■ **Prompt 1**:
In the article on disability, what percentage of the U.S. population had some type of disability as of 2017?
■ **Prompt 2**:
List the four categories of disability that the article on disability names.
■ **Prompt 3**:
From the article on disability, reproduce word for word the part that opens with the words containing "Here are just" and closes with "syndrome (Warren, 2020).".

■ **Selected excerpt**:
Disability does not mean inability
December 3 is International Day of Persons with Disabilities (IDPD). Since its inception in 1992, IDPD is an international observance promoted by the United Nations. This year’s theme is “Building Back Better: toward a disability-inclusive, accessible and sustainable post COVID-19 World”. We spoke with Steven Torres, MS, Certified Community Behavioral Health Clinic Therapist, about IDPD and how persons with disabilities are faring during the Covid-19 crisis.
How common are disabilities?
The American Disability Act (ADA) of 1990 defines disability as “a physical or mental impairment that substantially limits one or more major life activities, a person who has a history or record of such impairment, or a person who is perceived by others as having such impairment”. Many times, people tend to think of disability as a physical impairment, which is not always true. There are four categories: intellectual, physical, sensory, and mental illness. Within these categories there are an abundance of types of disabilities under each of these categories. As of 2017, around 13.2 percent of the U.S. population had some type of disability (Elfein, 2019).
Invisible disability, or hidden disability, is a term that encompasses a whole spectrum of disabilities that are primarily neurological. These disabilities are not immediately apparent. For example, some individuals who experience vision disabilities may wear contacts. People are visual learners, so they may not immediately grasp the concept of invisible disabilities.
A sitting disability is another category of invisible impairments. Chronic back pain is a likely cause of these disabilities. Some rarely use any aids, therefore making their condition unapparent to others despite the challenge it poses for the individual daily.
What are some examples of "invisible" disabilities?
Here are just several invisible disabilities: ADHD, anosmia, anxiety disorders, allergies, autism spectrum disorder, psychiatric, traumatic brain injury, epilepsy, HIV/AIDS, diabetes, chronic fatigue syndrome (Warren, 2020).
How has COVID affected persons with disabilities?
Since his year’s theme for International Day of Persons with Disabilities is “Building Back Better: toward a disability-inclusive, accessible and sustainable post COVID-19 World," it's important to understand how the pandemic has affected those with disabilities. Recent research on the COVID-19 pandemic reveals increased psychological distress both in the general population and among high-risk groups. There are unique stressors that could worsen mental health for people with disabilities during the pandemic. “Some people with disabilities report higher levels of social isolation than their nondisabled counterparts. They may experience intensified feelings of loneliness in response to physical distancing measures. Social isolation and loneliness have been associated with increases in heart disease, dementia and other health problems” (Galea et al, 2020). In addition, limited access to appropriate medical care can intensify discriminatory attitudes towards disabled individuals during times of crisis. This can obviously influence an individual’s choice to attempt to receive appropriate medical care.
What programs does Acenda offer to help those with disabilities?
Acenda offers a wide diverse range of services in helping meet the needs of our consumers. Some of these services are being delivered via telehealth such as individual therapy, medication management, intensive outpatient program, case management services, services for our veterans, children and family services, crisis intervention, services to our elderly population. Acenda has been an organization that continues to grow in making sure the continuity of services are delivers and met with the highest golden standards.
If you or a loved one are suffering from any disabilities, hidden or otherwise, our clinicians and care managers are available to assist you through our Community Behavioral Health Clinic located in Gloucester County. Call (856) 494-8484 to determine eligibility for CCBHC services.
Elfein, J. (2019). Disability in the U.S.- Statistics & Facts. Statista.
Galea, S., Merchant, R. M., Lurie N. (2020). The mental health consequences of COVID-19 and physical distancing: The need for prevention and early intervention. JAMA Intern Med.
Warren, R.J. (2020). The impact of invisible illness and invisible disability on music therapy practica students, Journal of Music Therapy, 57(2).

■ **Given material**:

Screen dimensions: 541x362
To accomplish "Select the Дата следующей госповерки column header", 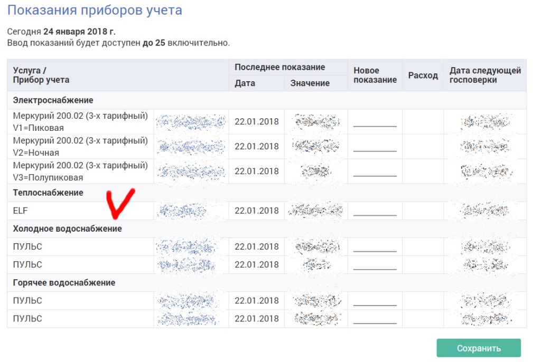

■ **Answer space 1**:
Around 13.2 percent.

■ **Answer space 2**:
Intellectual, physical, sensory, and mental illness.

■ **Answer space 3**:
Here are just several invisible disabilities: ADHD, anosmia, anxiety disorders, allergies, autism spectrum disorder, psychiatric, traumatic brain injury, epilepsy, HIV/AIDS, diabetes, chronic fatigue syndrome (Warren, 2020).